Условие задачи 1
Перепишите часть листинга, заменив «star icon» на «heart icon» и ничего больше не меняя: начните со строки, где есть «Given: Add to favorites with star icon», и остановитесь в конце листинга. Изображения в ответ не включайте.

Показательная сцена; Карамзин, наблюдатель, мыслитель, «рефлектор», стеснен с двух сторон необъятными сферами воды и суши, моря и Москвы. Куда-то делись немцы, членящие, размеряющие пространство, помогающие Карамзину с помощью регулярного размера справиться с идеей бесконечности. Вот, пожалуйста — сошлись краями две бесконечности, московская и морская. Разве тут помогут немцы? Они поместили между двумя стихиями узкий прибалтийский пояс. Да, весь он «в клеточку», аккуратно размерен, но он неширок; его существование между двумя стихиями по внутреннему ощущению небезопасно.
Это чувство и теперь сказывается в оформлении хрупкого пространства Прибалтики.
Интересное дело эта одушевленная геометрия. Квадраты и круги, кубы и сферы; куб Европы тщится размерить пульсирующую московскую сферу. Вот и в голове Карамзина действует немецкий куб: Николай Михайлович хочет рассчитать Москву.
Москва есть вечный вызов точному ментальному инструментарию немцев. Всех возможных — речь тут не о национальности, но о способе «черченого» мышления. Результаты наступления квадратов на восток в историческом плане довольно противоречивы.
Другой вопрос — что такое наступление немецких кубов в настоящее море, как регулярное сознание Германии шагает в море?
Как-то я об этом не задумывался, пока не увидел Карамзина, плачущего на невысокой дюне близ Паланги. А ведь его слезы не только о Москве, о которой ему напомнило море; это еще и тоска о том, до чего же неизмеримо для его «немецкого» сознания само по себе море.

Исходные данные
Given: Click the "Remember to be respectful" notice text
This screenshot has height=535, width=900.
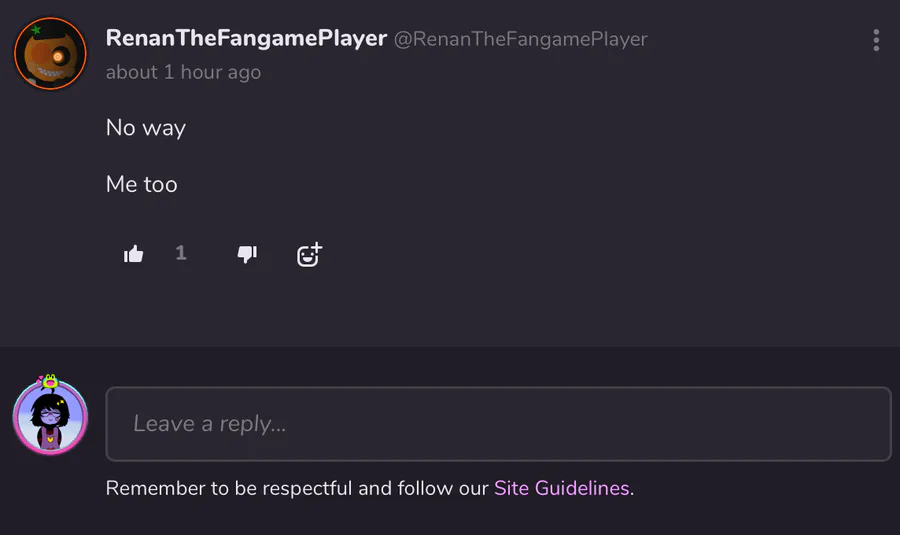Looking at the screenshot, I should (298, 488).
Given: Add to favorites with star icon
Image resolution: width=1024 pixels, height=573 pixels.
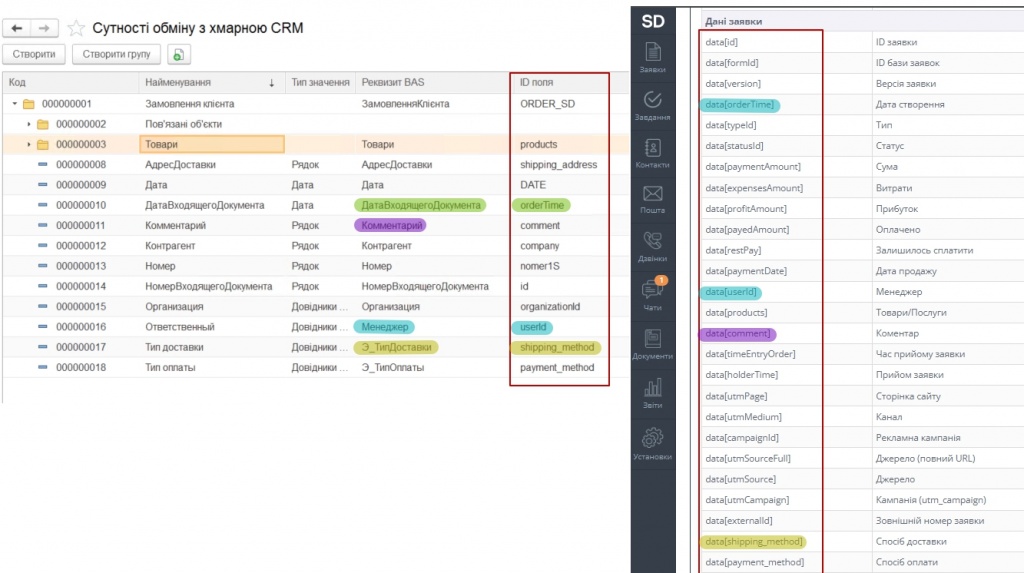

Условие задачи 2
Согласуются ли с отрывком о Карамзине следующие утверждения: (a) Карамзин плачет на дюне близ Паланги; (b) прибалтийский пояс между двумя стихиями широк; (c) говоря о немцах, автор имеет в виду их национальность? На каждое ответьте «да» или «нет» и приведите решающие слова отрывка дословно.

Ожидаемый ответ 1
Given: Add to favorites with heart icon
Image resolution: width=1024 pixels, height=573 pixels.

Ожидаемый ответ 2
(a) Да: «пока не увидел Карамзина, плачущего на невысокой дюне близ Паланги».
(b) Нет: «но он неширок».
(c) Нет: «речь тут не о национальности, но о способе «черченого» мышления».